逆に、記述がないのであれば追加しておくべきです。
例:example.com. IN TXT “v=spf1 ip4:***.***.***.*** include:example.com -all”
(***.***.***.***の部分はv4のIPアドレスが入ります。
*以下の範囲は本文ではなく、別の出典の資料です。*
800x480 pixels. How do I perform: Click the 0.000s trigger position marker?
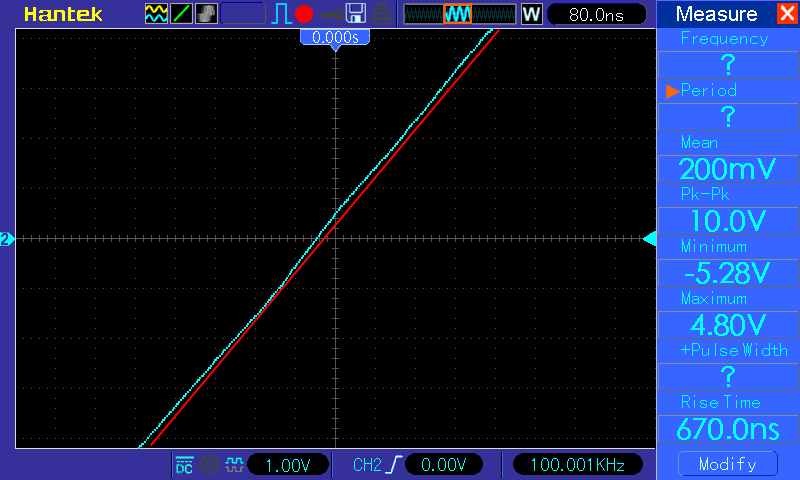(335, 38)
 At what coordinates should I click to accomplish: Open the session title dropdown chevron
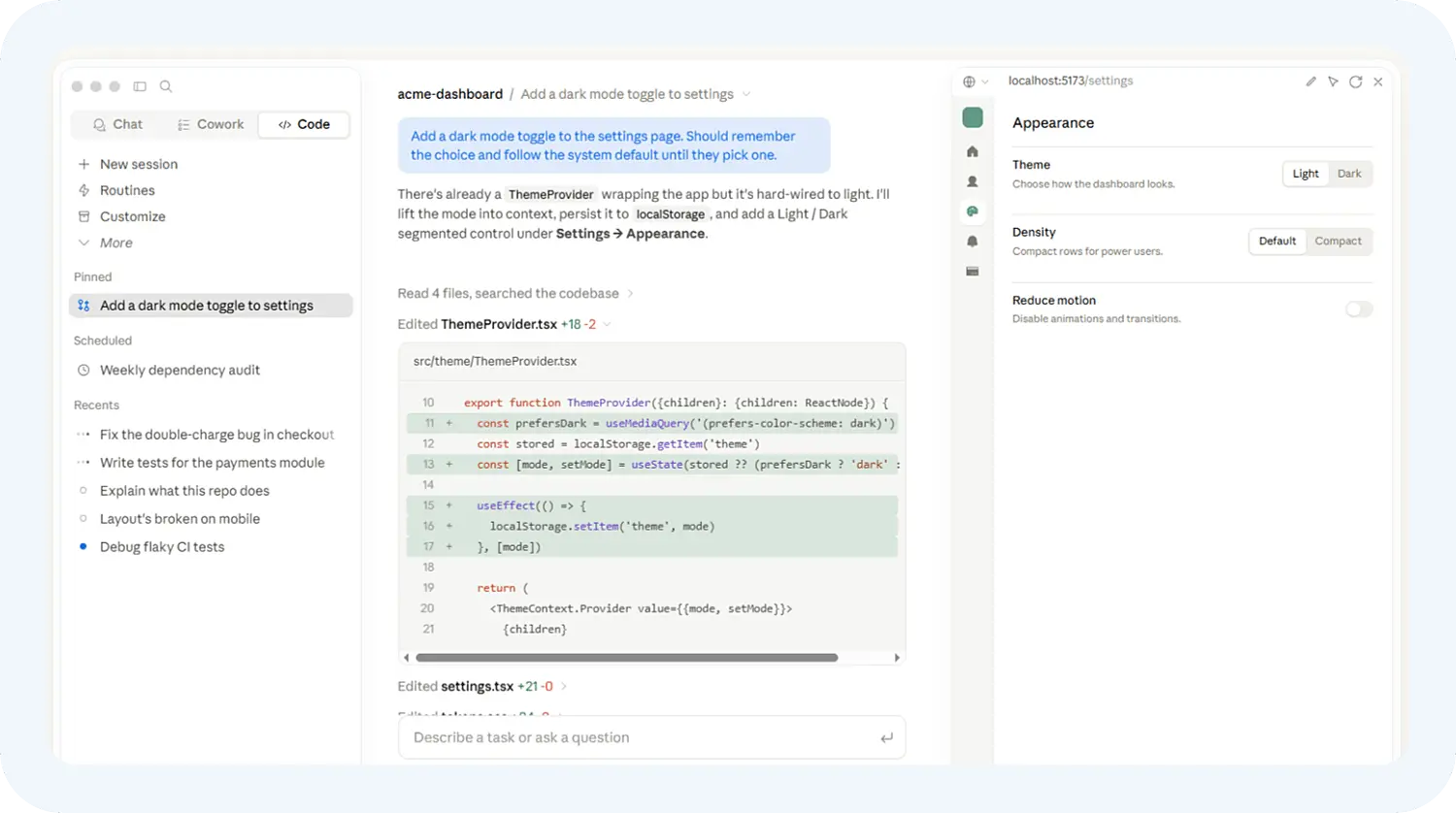pos(746,94)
)
さて、このSPFに関する記述が入っている場合でDMARCの記述も追加されている場合、Appleなどはポシリーを『none(指定なし)』にしていますが、MicrosoftやGoogleは『reject(拒否)』にしています。
これ、受信者が転送処理などを行わずにストレートにメールを受信している場合においては『none(指定なし)』から『quarantine(隔離)』、『quarantine(隔離)』から『reject(拒否)』と、フィルター処理の割合を組み合わせながら段階的にポリシー変更を行っていけば良いですが、受信者が転送処理などを行っている場合、相手のサーバ設定によっては『none(指定なし)』から他に変更することで問題が生じます。
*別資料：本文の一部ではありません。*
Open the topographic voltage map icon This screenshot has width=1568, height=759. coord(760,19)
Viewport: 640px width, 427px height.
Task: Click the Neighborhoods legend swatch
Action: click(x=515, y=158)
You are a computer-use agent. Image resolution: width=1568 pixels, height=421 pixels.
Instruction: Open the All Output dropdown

例えば、受信者が自動転送設定をしていた場合で、その際のIPアドレスの出力を転送元IPアドレスとしていた場合、送信元ドメインとそのIPアドレスが一致せず、SPF認証は『Pass』とならないため受信者がメールを受け取れない可能性が出てきます。
(DMARCのフィルター処理(PCT)の設定値にもよります。)
このような場合においては正直八方塞がりのような状態になります。
従って、受信者側に自動転送をやめてもらうか、受信者側に転送先メールアドレスを開示いただくか、何らかの協力をお願いすることになります。
(メールサーバの仕様を簡単に変更するわけにもいきませんので。)
まずは偽装されたメールが出回っていることをアナウンスすることからスタートですが、『全く関係のない消費者などが被害にあわない』、『自社や自店のドメインを傷つけない』ためには、最終的にはDMARCのポリシーを『reject(拒否)』にできる環境整備を行っていく必要性があるでしょう。
また、冒頭でも書きました通り、これを送信者側のみで解決しようとした場合は『DKIM』の導入が必要となります。